What's hitting your site, classified by how it behaves -- not just what it claims to be.

Most of the traffic to a typical site isn't people; it's software, and a fair bit of it lies about what it is. agent-census reads your access log and sorts the clients by what they actually do -- whether they pull a page's sub-resources like a browser, walk the site like a crawler, poll a feed on a schedule, or go looking for known-vulnerable paths. Anything claiming to be a known crawler is checked against DNS and published address ranges, so a Googlebot arriving from some random datacentre gets called what it is. What you end up with is your traffic broken down by what each client is for. The User-Agent still counts -- it's just treated as a claim to weigh against behaviour and origin, not a fact to take on trust.

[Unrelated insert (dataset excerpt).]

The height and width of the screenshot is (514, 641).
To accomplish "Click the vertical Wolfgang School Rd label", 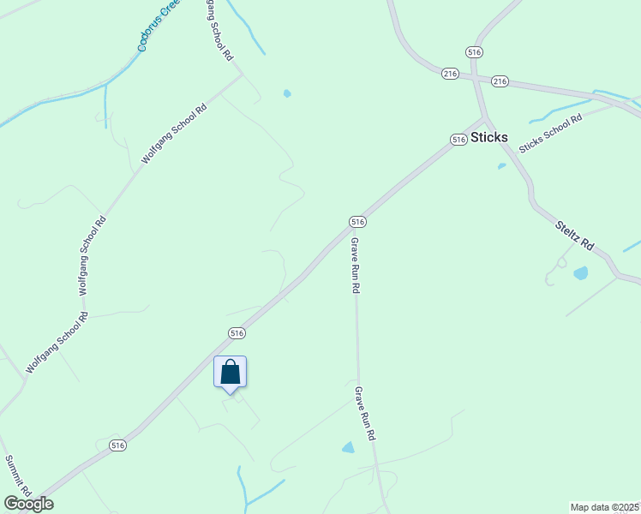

Here's a sample report generated from a real access log.

Install

pipx is recommended:

pipx install agent-census

Use: Analysis

The simplest case is analyzing one or more Apache logs in the default combined format:

agent-census analyze access.log* > census.html

The presets common, combined, and vhost_combined are available via --log-format-preset.

For a custom log format, pass the LogFormat/CustomLog directive string verbatim from your Apache config. Tab separators (\t), quoted fields with spaces, %{...}x SSL variables, and %{...}e environment variables are all handled:

agent-census analyze access.log \
    --log-format '%h %l %u %t "%r" %>s %b "%{Referer}i" "%{User-Agent}i" %D'

See "What to log" below for the most important information to gather.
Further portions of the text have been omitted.